**Try it:** For each line below that holds the string "agent", add one to a tally; report that tally alone.

━━━━━ Supplied records ━━━━━

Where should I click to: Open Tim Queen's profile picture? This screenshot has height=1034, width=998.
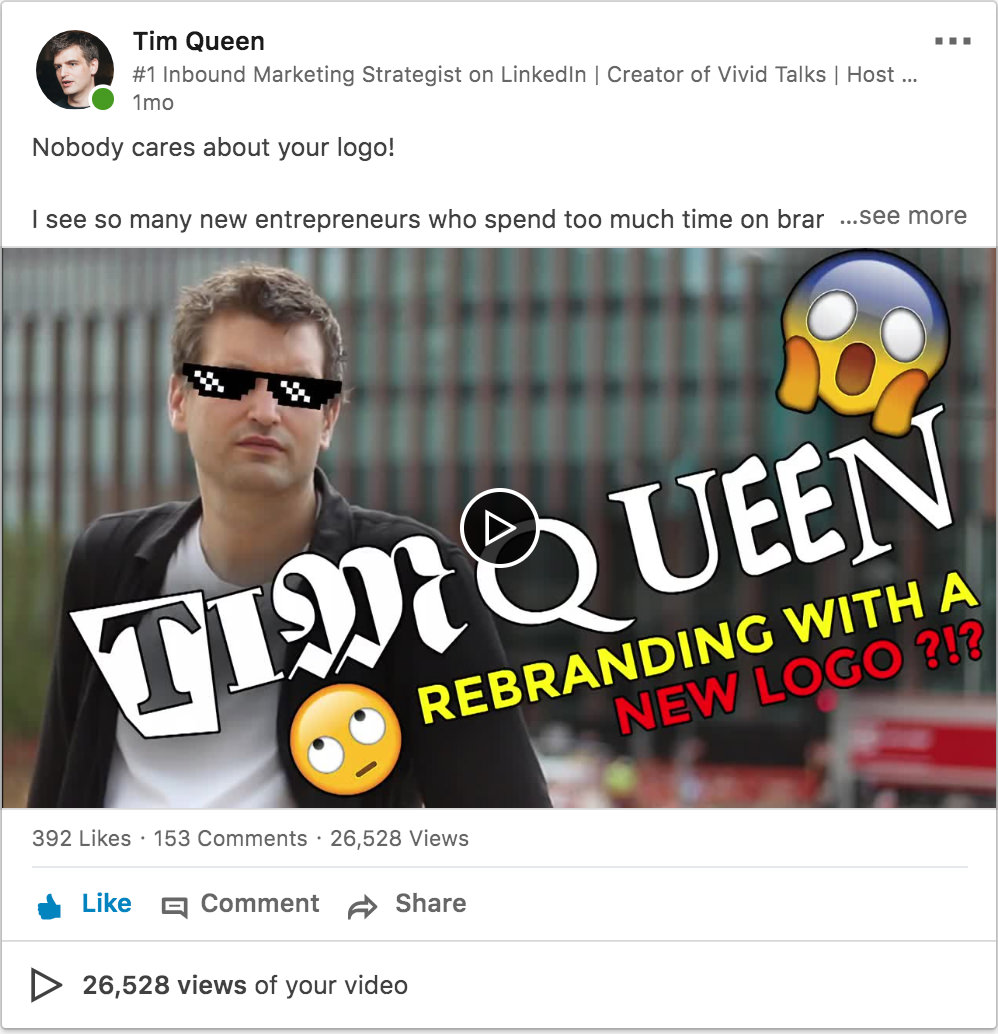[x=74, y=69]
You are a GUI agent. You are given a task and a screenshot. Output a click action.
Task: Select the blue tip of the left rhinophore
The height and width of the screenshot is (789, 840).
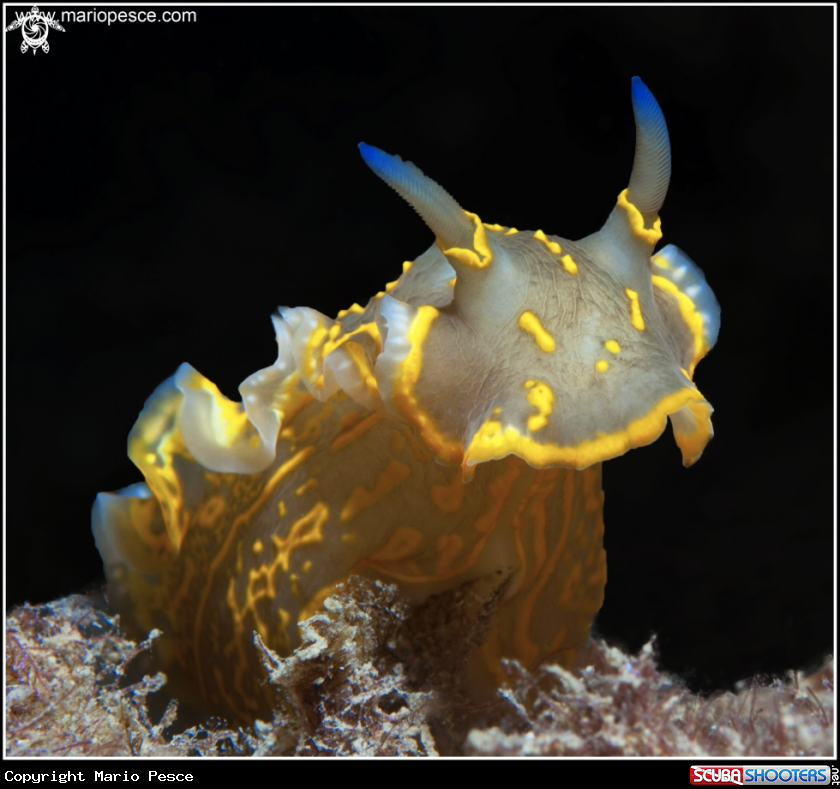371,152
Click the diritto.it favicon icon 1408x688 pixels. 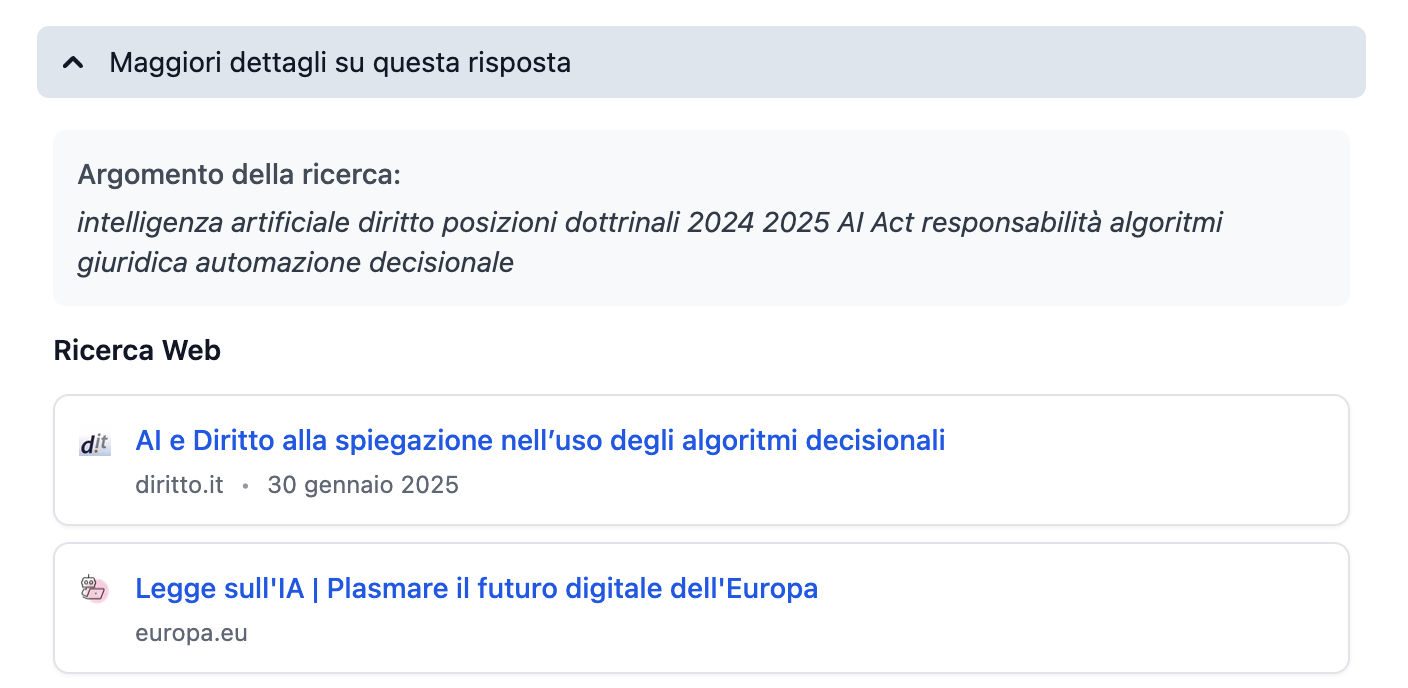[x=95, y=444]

━━━━━
━━━━━ Supplied records ━━━━━

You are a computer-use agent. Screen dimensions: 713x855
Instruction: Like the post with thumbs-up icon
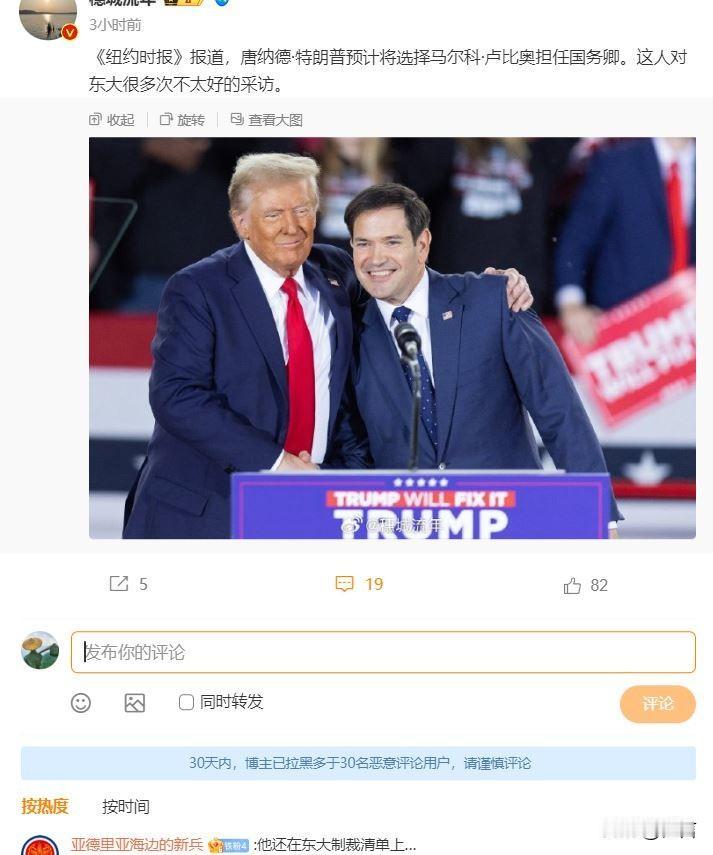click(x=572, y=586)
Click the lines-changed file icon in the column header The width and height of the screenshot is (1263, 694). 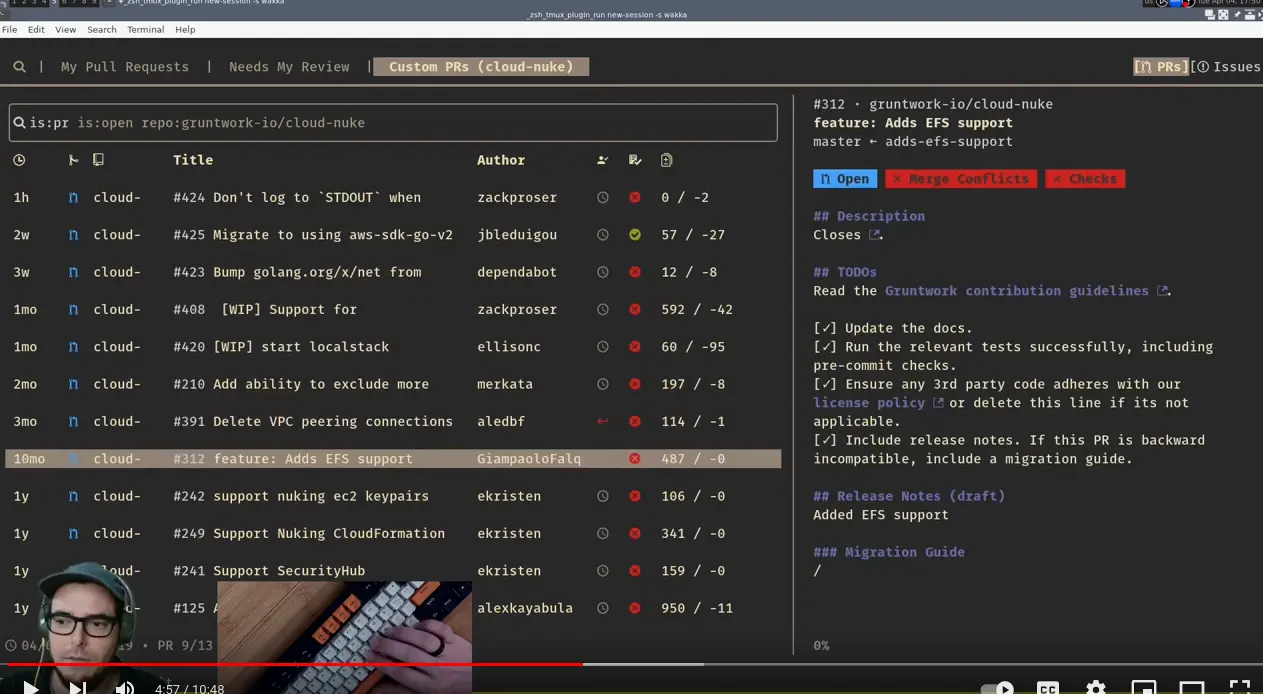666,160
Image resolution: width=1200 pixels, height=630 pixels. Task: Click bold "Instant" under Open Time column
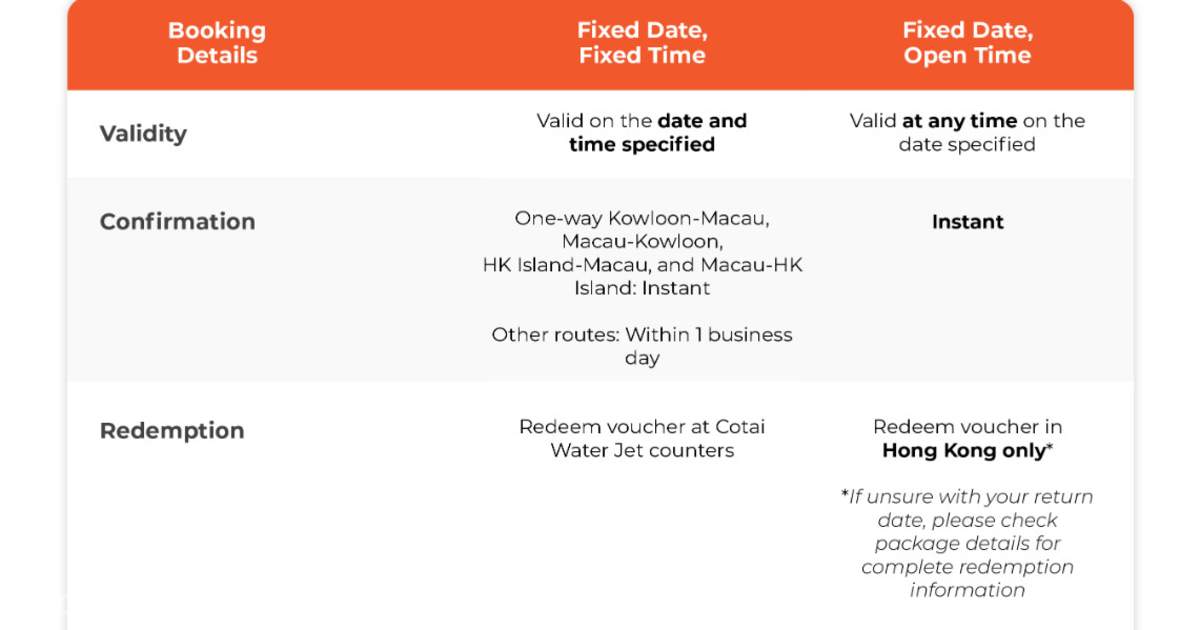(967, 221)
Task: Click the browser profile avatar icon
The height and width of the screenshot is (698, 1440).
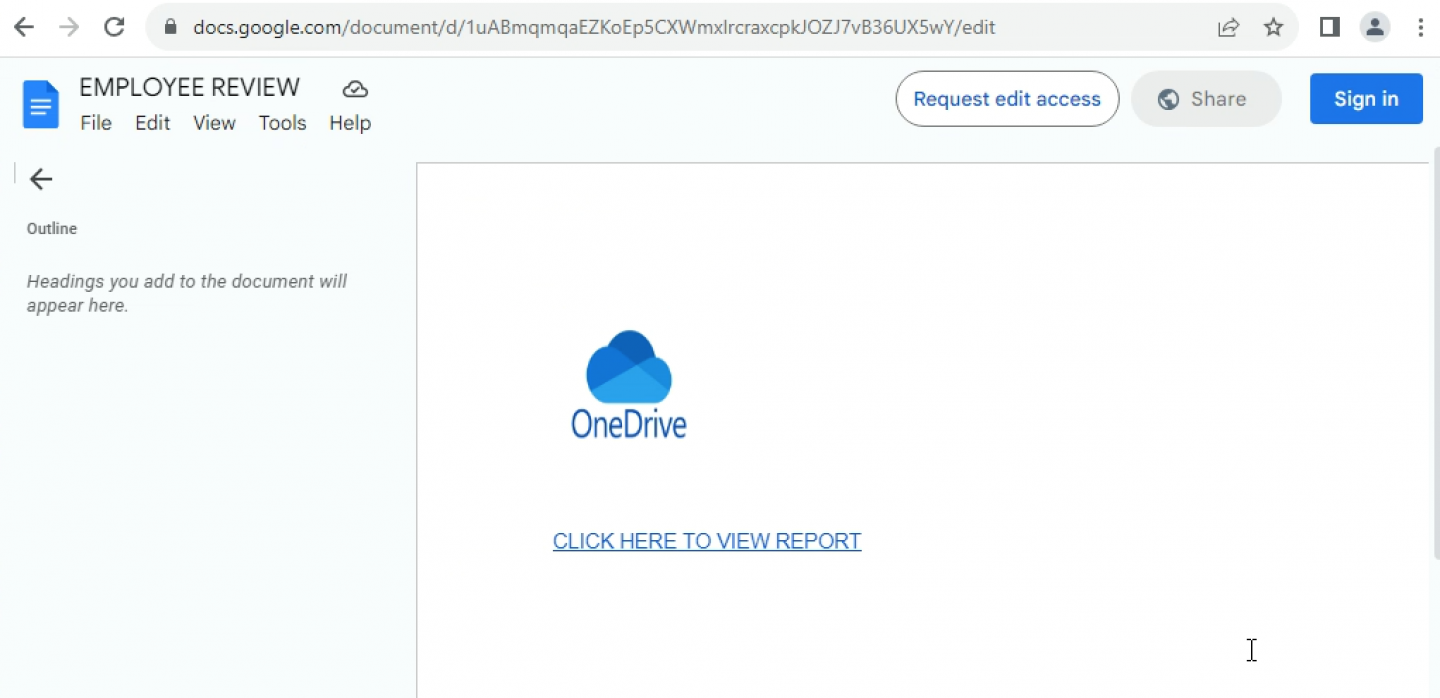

━━━━━
━━━━━ Supplied records ━━━━━

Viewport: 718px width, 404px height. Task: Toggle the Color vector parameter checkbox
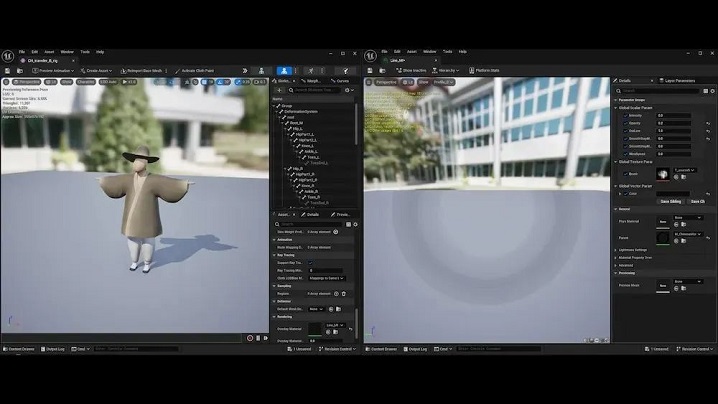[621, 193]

━━━━━

**Output for this exercise:** 2